Citation: Journal of orthopaedic surgery and research, 2020; 15(1):170
Publisher: BMC
Issue Date: 2020
ISSN: 1749-799X
1749-799X
Statement of
Responsibility: 
Jessica E. Jackson, Zlatko Kopecki, Peter J. Anderson and Allison J. Cowin
Abstract: BACKGROUND:Healing of tendons after injury involves the proliferation of tenocytes and the production of extracellular matrix; however, their capacity to heal is limited by poor cell density and limited growth factor activity. Flightless I (Flii) has previously been identified as an important regulator of cellular proliferation and migration, and the purpose of this study was to evaluate the effect of differential Flii gene expression on tenocyte function in vitro. METHODS:The role of Flii on tenocyte proliferation, migration, and contraction was assessed using established assays.

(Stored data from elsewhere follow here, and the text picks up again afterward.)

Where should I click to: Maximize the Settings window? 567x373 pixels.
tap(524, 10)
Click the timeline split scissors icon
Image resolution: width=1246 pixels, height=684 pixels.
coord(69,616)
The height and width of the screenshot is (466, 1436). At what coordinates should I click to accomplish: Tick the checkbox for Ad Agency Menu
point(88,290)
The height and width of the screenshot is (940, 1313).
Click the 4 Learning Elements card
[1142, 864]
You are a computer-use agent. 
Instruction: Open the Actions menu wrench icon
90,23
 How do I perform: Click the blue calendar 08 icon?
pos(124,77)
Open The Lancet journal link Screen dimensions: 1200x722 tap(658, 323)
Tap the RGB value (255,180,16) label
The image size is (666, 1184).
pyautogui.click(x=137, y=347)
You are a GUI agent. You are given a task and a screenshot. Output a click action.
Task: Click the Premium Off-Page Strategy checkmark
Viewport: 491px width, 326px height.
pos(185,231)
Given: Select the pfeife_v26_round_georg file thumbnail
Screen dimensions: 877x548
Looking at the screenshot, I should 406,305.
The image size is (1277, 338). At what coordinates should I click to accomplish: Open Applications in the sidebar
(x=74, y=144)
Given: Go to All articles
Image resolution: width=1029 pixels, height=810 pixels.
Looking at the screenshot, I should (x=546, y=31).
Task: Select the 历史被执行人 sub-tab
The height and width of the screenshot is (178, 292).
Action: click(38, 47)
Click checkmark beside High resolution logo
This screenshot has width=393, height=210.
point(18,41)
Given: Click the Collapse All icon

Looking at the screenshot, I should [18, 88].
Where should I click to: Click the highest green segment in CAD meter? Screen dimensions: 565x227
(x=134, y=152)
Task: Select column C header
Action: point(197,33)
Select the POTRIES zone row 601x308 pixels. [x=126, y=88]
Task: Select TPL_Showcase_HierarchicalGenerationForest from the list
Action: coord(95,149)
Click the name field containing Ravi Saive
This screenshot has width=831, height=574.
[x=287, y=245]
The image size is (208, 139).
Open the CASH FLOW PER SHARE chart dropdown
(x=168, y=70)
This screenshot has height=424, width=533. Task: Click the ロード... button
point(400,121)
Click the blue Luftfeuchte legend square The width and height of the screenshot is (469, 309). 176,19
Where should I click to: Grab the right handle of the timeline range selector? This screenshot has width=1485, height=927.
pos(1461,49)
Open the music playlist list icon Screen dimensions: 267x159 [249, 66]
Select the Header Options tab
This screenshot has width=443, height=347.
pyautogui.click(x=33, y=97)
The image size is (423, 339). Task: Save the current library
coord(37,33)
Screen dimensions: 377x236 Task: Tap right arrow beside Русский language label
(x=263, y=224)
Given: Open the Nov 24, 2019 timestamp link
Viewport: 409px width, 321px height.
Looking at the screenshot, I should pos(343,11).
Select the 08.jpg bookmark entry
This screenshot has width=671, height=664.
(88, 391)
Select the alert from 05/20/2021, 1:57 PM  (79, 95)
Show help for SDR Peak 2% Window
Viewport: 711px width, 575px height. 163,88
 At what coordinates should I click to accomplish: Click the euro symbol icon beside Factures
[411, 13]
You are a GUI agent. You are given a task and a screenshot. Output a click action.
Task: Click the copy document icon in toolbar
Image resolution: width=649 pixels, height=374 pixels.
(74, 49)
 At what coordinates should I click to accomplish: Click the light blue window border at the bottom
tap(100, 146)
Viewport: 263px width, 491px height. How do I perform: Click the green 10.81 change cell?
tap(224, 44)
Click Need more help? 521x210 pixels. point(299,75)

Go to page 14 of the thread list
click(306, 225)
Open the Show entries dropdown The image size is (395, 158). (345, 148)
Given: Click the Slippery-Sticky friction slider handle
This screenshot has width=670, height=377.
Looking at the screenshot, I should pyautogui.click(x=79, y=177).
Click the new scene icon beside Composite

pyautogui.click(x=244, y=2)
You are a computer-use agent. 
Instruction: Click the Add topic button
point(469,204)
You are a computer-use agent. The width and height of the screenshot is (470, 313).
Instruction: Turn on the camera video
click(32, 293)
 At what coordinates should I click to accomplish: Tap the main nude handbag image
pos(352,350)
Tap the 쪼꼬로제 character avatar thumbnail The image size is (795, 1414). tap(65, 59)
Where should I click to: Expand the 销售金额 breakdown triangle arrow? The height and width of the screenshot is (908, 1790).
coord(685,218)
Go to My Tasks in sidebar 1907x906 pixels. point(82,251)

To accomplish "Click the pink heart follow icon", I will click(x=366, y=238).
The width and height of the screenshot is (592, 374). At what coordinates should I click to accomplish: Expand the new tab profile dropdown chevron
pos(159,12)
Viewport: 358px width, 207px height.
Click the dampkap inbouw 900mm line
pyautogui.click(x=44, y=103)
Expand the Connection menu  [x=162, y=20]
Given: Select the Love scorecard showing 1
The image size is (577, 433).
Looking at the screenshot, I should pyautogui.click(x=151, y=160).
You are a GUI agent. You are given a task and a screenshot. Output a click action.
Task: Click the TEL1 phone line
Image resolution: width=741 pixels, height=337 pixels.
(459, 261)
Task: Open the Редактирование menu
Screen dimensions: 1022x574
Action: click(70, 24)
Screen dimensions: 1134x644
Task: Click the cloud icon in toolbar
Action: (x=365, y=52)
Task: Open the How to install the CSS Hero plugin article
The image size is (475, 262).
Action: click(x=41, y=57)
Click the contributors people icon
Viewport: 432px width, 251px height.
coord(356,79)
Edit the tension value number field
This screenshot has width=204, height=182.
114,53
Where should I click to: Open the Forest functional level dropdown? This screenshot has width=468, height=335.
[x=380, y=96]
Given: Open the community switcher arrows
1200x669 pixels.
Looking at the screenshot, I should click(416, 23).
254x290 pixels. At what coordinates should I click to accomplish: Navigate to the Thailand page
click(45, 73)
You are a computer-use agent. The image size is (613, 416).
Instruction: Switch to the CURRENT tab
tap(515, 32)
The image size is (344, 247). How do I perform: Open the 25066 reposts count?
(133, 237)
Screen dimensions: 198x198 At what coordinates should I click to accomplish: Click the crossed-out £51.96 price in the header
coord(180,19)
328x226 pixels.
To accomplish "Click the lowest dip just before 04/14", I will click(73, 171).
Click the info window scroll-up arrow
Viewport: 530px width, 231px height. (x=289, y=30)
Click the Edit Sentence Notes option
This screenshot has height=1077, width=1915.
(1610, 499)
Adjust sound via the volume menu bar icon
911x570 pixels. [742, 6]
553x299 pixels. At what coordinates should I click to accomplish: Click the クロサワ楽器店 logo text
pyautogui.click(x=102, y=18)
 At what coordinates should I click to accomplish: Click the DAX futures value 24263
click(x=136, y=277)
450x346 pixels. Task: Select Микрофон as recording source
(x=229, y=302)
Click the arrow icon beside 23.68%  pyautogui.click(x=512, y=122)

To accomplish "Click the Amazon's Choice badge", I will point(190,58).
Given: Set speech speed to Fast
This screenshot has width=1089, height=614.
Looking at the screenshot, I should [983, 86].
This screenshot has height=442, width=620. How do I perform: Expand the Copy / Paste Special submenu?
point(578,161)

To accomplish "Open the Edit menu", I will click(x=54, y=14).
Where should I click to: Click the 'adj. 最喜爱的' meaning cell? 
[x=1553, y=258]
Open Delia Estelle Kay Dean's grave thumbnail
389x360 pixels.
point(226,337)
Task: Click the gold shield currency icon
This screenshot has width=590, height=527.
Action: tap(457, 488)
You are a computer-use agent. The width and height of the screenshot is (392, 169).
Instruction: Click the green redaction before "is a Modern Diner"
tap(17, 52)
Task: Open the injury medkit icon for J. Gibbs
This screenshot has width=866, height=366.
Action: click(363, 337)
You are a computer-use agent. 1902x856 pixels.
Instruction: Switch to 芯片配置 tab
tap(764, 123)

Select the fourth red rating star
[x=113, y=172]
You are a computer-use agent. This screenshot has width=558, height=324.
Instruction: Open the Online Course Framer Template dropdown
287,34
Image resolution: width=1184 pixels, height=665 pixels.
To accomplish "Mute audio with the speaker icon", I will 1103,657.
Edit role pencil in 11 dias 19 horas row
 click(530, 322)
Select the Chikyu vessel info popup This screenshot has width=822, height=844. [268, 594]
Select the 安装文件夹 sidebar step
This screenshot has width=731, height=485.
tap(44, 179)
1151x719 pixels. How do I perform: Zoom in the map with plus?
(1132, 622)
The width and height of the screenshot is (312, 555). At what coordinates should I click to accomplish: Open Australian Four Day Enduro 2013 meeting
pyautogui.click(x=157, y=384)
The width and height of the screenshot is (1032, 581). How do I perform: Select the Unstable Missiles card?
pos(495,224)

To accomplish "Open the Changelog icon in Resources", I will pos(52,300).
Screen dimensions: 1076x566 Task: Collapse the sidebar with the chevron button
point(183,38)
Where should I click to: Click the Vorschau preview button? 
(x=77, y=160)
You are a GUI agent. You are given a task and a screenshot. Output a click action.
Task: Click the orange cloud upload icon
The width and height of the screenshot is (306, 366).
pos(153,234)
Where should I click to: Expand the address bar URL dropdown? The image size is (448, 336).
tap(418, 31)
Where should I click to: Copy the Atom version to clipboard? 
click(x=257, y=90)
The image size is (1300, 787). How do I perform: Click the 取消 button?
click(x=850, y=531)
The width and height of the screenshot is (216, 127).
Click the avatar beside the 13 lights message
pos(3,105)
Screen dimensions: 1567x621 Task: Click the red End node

Tenocytes from Flii+/-, wild-type, and Flii overexpressing mice were obtained and the effect of differential Flii expression on migration, proliferation, contraction, and collagen synthesis determined in vitro. Statistical differences were determined using unpaired Student's t test and statistical outliers were identified using the Grubbs' test. RESULTS:Flii overexpressing tenocytes showed significantly improved migration and proliferation as well as increased collagen I secretion. Explanted tendons from Flii overexpressing mice also showed significantly elevated tenocyte outgrowth compared to Flii+/- mice. In contrast to its role in dermal wound repair, Flii positively affects cellular processes in tendons. CONCLUSIONS:These findings suggest that Flii could be a novel target for modulating tenocyte activity and improving tendon repair. This could have significant clinical implications as novel therapeutic targets for improved healing of tendon injuries are urgently needed.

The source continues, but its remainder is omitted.